**Instructions to follow:** In the entries below, find each line bearing the string "computer" and copy it.

**Information:**
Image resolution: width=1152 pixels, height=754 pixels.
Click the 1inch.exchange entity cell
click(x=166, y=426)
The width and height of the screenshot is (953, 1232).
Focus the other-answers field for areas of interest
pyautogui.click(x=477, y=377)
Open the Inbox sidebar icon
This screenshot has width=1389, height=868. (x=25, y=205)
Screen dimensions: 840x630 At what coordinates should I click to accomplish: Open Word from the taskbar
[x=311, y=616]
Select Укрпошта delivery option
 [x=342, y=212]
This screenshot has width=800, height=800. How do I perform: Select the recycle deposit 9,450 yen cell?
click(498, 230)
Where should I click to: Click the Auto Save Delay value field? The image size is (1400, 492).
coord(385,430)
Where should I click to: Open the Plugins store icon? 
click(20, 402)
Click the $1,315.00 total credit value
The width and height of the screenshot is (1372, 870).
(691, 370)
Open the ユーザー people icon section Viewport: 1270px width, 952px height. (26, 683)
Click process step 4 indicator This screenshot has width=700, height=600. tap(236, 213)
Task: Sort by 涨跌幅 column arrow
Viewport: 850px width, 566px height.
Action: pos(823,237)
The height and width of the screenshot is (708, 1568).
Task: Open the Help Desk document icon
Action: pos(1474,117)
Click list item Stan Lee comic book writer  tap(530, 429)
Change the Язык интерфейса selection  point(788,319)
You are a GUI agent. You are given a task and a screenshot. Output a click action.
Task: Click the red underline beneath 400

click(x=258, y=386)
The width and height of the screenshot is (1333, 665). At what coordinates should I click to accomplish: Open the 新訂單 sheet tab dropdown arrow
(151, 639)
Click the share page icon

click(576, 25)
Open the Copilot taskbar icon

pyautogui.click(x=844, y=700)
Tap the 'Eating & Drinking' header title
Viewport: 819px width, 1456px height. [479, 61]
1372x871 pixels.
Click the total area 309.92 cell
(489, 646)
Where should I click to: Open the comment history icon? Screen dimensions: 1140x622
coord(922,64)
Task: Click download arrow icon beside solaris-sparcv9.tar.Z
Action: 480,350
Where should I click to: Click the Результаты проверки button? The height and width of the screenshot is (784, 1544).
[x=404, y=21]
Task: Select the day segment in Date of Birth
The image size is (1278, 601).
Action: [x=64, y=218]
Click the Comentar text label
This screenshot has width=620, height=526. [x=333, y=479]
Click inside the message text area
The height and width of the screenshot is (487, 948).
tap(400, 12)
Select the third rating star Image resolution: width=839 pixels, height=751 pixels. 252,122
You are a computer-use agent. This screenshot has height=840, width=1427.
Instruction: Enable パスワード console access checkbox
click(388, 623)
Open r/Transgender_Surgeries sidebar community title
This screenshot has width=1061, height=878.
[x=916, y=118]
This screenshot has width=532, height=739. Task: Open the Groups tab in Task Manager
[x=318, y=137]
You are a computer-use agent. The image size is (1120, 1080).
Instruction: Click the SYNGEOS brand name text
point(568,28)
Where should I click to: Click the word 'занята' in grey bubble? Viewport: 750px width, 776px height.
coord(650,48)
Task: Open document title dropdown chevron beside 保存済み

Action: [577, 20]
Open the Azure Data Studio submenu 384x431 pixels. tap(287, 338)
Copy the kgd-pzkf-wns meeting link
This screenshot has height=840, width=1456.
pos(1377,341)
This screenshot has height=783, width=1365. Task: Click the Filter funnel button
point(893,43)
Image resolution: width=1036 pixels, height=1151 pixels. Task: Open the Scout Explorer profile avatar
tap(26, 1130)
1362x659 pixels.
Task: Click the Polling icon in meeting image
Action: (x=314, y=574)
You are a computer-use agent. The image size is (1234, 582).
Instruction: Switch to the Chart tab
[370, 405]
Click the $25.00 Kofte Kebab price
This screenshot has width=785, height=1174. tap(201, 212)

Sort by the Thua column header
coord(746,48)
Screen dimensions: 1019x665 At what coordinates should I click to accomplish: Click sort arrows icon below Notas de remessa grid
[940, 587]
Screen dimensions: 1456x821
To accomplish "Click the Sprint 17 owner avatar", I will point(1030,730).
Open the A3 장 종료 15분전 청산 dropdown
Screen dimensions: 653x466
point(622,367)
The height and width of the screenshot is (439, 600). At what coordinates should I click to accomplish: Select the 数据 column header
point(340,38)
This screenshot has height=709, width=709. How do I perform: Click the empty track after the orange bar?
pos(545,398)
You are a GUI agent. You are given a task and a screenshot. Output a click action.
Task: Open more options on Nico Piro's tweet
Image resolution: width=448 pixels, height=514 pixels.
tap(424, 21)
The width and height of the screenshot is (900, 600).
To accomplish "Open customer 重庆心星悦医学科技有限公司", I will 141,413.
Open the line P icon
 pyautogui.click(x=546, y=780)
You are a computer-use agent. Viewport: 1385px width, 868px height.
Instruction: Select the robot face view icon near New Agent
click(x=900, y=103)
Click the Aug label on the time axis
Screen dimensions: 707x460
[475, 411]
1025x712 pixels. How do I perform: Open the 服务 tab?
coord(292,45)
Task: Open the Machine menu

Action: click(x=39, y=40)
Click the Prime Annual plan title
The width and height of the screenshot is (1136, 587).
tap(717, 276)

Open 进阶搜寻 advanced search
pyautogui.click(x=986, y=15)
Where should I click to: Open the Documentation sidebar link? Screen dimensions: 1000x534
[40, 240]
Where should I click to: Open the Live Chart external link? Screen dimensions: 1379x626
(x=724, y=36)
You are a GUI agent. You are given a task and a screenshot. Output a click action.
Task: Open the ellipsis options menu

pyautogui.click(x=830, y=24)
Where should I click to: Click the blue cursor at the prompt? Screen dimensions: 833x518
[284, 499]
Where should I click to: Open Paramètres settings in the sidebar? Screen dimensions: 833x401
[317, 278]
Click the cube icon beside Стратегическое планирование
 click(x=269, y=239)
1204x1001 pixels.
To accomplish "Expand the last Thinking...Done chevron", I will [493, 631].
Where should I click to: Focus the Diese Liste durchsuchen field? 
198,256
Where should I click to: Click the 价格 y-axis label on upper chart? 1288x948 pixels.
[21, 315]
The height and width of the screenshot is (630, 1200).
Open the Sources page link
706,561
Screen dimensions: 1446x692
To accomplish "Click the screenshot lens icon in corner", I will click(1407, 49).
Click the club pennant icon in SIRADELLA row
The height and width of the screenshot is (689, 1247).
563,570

**Reply:**
You are a computer-use agent. This screenshot has height=840, width=1427.
You are a computer-use agent. The image size is (1120, 1080).
You are a computer-use agent. The image size is (1234, 582).
You are a computer-use agent. Viewport: 1385px width, 868px height.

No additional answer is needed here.